After a snowboarding trip left her son with a ruptured spleen, Lundstrom finally landed on a working solution to make sure people used the hand gel stationed next to the door. She sat, legs crossed like a gate by the door and pointed to the hand gel whenever someone tried to come in. It was an effective, if subtle, message. “One hundred percent of people who touched my child washed their hands or the gate was not lowered,” she told an appreciative audience that broke into applause.


It’s not just about trying to make patients more involved in care: A change of perception will help providers, as well. Understanding what causes infections in hospitals will help facilities deal with the new CMS regulations, according to Sanjay Saint, a physician and a professor of medicine at the University of Michigan Health System and Ann Arbor VA Medical Center.

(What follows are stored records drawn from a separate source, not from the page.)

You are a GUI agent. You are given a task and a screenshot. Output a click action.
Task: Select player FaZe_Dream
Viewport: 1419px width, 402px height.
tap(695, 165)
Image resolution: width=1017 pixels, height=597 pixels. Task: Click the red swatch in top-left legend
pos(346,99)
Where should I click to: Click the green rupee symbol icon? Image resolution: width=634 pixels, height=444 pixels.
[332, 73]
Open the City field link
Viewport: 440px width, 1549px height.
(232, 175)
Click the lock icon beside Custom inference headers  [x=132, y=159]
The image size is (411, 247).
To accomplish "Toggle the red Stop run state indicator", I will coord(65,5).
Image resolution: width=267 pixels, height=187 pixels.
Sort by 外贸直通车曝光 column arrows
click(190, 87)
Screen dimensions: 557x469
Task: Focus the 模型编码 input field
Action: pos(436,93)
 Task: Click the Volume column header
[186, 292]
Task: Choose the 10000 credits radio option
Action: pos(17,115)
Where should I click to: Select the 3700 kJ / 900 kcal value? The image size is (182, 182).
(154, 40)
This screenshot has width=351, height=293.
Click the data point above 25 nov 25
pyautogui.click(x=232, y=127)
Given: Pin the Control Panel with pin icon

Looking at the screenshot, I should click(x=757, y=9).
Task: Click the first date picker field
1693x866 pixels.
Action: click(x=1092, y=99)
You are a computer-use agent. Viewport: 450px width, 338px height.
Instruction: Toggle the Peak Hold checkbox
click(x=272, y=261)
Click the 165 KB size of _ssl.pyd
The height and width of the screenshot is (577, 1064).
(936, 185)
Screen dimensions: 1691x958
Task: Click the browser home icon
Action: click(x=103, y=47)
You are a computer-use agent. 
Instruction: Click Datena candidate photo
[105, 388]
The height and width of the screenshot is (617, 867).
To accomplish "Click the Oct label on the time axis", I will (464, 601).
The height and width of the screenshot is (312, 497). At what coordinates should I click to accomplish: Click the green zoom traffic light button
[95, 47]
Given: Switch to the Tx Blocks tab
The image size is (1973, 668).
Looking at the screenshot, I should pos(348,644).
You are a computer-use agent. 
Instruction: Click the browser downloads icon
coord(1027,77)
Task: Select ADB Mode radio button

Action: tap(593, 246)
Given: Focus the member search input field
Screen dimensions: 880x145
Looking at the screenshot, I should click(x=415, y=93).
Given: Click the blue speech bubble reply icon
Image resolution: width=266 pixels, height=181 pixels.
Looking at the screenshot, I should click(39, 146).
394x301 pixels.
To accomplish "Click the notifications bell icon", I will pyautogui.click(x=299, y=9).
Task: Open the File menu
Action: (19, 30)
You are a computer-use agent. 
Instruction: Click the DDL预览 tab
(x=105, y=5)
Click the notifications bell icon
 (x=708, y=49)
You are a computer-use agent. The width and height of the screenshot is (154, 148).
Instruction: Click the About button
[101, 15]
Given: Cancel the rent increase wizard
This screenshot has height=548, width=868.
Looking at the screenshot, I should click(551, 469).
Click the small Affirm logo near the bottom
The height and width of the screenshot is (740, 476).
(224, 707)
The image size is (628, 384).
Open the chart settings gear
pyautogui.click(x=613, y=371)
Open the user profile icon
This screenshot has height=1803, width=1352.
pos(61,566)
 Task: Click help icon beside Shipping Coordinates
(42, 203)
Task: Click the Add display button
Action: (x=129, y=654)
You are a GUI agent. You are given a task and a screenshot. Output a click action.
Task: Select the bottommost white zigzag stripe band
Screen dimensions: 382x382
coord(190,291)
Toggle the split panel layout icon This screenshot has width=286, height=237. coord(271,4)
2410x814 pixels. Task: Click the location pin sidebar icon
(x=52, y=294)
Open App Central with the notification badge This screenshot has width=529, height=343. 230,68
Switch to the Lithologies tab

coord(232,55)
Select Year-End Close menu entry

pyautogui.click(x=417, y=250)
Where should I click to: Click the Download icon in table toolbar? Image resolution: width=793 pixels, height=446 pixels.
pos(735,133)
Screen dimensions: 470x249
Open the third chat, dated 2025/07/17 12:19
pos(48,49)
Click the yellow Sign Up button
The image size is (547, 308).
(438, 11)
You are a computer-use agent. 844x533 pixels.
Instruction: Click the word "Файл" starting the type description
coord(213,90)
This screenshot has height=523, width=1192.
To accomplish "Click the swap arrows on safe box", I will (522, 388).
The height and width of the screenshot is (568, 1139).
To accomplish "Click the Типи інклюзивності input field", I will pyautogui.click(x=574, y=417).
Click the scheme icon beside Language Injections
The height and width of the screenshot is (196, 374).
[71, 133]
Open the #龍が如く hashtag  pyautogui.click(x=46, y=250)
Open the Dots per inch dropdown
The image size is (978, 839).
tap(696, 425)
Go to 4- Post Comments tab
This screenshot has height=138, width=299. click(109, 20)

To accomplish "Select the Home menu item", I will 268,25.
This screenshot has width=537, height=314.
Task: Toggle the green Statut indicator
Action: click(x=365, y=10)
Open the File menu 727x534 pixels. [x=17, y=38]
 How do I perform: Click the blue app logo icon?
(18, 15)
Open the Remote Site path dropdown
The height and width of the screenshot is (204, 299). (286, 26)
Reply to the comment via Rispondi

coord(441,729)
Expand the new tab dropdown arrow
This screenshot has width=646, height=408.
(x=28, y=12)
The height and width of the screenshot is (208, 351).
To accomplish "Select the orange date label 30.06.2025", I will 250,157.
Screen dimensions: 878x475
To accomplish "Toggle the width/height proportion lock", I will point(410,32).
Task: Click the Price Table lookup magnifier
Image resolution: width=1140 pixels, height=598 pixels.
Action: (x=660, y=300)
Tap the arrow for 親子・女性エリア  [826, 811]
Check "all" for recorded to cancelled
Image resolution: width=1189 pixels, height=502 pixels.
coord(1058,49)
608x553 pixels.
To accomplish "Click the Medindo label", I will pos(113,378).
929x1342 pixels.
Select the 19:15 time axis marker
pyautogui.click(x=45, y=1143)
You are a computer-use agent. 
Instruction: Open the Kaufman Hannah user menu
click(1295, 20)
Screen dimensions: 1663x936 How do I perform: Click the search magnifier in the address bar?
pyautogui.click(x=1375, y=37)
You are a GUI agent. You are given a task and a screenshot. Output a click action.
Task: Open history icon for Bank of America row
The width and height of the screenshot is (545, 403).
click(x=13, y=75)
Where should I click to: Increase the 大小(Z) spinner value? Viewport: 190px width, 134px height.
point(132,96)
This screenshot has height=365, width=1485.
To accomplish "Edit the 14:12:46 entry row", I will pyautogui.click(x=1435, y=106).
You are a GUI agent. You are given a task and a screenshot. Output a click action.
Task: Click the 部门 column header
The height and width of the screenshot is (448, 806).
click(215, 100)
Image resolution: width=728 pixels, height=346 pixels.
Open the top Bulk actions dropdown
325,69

Saint spoke during the APIC conference about methods to reduce urinary-tract infections, one of the more serious conditions a patient could acquire from prolonged use of a catheter. One of the issues is that the coding hospitals have to use to record the infection is unclear in the new CMS regulation and will require more communication among staff, he says. “I realize this rule change will create bonding between physicians and coders.”
But a better flow of information across hospital departments will lead to improved understanding of urinary-tract infections—an issue that, like Rodney Dangerfield, has had “no respect” in healthcare until now, Saint says. Because the CMS is spotlighting it, “people will now focus on it,” he says.